Not only is it rewarding just hearing a bird gobble on your own property, it should be a piece of ground you know better than any other.

One morning in March of this past spring, Devereaux, my oldest son, and I headed to a particular field on the property where Andy had taken a bird a couple of days earlier. We were set up well before daylight, and I can’t explain how excited I was to be hunting there that day. We didn’t have to wait long before a gobbler began cranking it up in a small hardwood head on another field about 150 yards away. He was where we thought he would be, but he was in a spot the birds liked to roost often, and as a result, we have decided not to hunt that particular field. So, I did a fly-down cackle, and he humored me with a hearty reply. He too was soon on the ground, but within a few minutes it was clear he had hens with him.
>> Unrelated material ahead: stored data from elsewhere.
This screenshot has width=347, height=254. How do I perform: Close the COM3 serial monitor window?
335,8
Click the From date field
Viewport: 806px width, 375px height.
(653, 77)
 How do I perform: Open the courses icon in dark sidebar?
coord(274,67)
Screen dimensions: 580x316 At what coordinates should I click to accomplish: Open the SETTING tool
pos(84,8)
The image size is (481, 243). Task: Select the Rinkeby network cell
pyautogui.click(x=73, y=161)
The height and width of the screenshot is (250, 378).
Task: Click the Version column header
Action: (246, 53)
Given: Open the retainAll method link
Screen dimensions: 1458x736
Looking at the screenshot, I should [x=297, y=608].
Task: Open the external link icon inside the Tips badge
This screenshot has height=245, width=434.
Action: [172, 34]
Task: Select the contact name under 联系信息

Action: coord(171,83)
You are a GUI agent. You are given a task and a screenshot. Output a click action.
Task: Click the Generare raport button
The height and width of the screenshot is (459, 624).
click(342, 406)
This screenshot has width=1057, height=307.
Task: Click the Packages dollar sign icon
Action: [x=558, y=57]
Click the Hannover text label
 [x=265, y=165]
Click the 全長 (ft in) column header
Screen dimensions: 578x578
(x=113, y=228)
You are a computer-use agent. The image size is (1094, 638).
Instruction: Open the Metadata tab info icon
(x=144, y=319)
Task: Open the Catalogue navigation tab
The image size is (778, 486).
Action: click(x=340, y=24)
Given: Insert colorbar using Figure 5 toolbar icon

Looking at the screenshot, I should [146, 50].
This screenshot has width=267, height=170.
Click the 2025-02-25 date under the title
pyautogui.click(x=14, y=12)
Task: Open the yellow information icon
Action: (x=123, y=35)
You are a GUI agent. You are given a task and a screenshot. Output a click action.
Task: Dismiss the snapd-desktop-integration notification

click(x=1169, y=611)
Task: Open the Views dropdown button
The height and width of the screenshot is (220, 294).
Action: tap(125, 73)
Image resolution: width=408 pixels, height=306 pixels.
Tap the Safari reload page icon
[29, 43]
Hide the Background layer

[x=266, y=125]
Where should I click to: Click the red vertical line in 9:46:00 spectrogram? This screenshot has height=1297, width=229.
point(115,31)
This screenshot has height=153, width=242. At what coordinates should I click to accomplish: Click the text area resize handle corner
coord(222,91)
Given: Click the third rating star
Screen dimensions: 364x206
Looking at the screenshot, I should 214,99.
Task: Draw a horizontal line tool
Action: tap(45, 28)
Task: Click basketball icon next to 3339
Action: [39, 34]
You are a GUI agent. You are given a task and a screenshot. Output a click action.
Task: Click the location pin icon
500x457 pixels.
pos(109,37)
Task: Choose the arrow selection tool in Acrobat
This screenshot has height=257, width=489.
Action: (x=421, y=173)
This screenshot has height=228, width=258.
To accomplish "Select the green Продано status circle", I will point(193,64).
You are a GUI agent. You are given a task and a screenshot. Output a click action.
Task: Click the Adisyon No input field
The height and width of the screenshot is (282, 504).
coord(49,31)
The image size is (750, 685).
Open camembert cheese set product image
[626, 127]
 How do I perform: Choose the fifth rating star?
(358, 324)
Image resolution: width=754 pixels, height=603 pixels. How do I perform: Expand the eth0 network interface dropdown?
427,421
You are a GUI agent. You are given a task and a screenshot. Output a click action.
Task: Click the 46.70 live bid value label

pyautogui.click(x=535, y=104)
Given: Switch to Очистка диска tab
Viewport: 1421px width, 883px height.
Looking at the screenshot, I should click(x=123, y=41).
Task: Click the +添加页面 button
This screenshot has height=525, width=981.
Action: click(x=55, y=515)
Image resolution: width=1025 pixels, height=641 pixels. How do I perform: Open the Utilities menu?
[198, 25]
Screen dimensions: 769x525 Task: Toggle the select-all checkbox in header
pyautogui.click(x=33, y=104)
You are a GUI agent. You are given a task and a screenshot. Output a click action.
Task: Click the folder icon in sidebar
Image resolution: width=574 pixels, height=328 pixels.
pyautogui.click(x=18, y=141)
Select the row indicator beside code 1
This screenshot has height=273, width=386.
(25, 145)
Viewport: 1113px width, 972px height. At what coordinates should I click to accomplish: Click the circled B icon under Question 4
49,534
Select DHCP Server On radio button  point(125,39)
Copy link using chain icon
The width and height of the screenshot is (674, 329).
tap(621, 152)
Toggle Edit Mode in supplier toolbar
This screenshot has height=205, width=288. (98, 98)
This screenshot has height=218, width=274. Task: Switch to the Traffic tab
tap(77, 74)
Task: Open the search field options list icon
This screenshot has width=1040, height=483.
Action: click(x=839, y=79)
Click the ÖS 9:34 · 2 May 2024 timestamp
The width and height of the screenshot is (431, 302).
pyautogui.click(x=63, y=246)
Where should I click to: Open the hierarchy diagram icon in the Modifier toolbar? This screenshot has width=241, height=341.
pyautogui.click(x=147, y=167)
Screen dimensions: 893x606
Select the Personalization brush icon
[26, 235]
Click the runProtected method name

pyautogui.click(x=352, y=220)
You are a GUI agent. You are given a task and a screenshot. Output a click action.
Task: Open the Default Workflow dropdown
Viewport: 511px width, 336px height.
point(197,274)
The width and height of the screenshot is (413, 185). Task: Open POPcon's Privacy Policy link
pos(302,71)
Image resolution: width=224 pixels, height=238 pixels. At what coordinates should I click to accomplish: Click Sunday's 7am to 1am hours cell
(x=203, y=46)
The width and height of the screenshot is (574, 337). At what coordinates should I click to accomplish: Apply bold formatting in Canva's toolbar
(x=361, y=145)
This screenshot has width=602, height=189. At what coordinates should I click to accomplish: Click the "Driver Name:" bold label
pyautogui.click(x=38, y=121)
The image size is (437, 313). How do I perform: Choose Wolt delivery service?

“No big deal,” I remember thinking. “He’s going to come over here anyway.” That’s when he threw me a curve and headed off in the opposite direction. He went silent for the next 45 minutes or so and then gobbled about eight or 10 times in a period of about 10 minutes from about 300 yards away. Then he went silent again. I thought about moving at this point but talked myself into staying put.

Thirty more minutes passed when I decided to call to see where he was. He answered from about 300 yards away, but this time he had traveled in a direction that made me think he just might be coming to see us. Ten minutes passed when the bird hammered again inside 100 yards. I knew he was likely to show up soon. I answered him, and within a couple of minutes a big white head came bobbing up the roadbed that leads into the field. Two hens passed him and made their way into the field in front of us. Five minutes later, he was flopping on the ground at 40 yards. I had killed my first bird on my own property! It was one of the most rewarding hunts of my career. When I was standing over the bird I remember thinking that every time he had gobbled, I knew precisely where he was standing. That’s some valuable information.

Now, I won’t try to convince you that you can live in downtown suburbia and own an acre of land that you can turn into a turkey-hunting paradise. I will tell you though that if you have a piece of hunting property and you want the turkeys to take notice, you can work toward that goal and maybe make it a reality. Food plots and control burns are great ways to grab a turkey’s attention. If you are low on budget, managing openings just by bushogging alone can help. Control burning is still one of the cheaper wildlife-management tools there is. Managing openings and creating more open understudy and promoting new growth through control burns will make your property more attractive to wild turkeys. Remember, generally, turkeys aren’t real crazy about thickets.

If money isn’t a concern, control burns and plot planting is the way to go. The same plots you plant in the fall for deer are often planted in the same things a turkey enjoys eating as well. Clovers, wheat, rye and other seedy head plants are turkey pleasers. However, my No. 1 choice for turkey plots would be chufa. It isn’t called turkey gold for nothing.

It’s all a matter of what you are willing to do to create home-field advantage. Whether you own 50 or 1,000 acres, or hunt thousands of acres of public land, you can create an advantage that will pay dividends for years to come.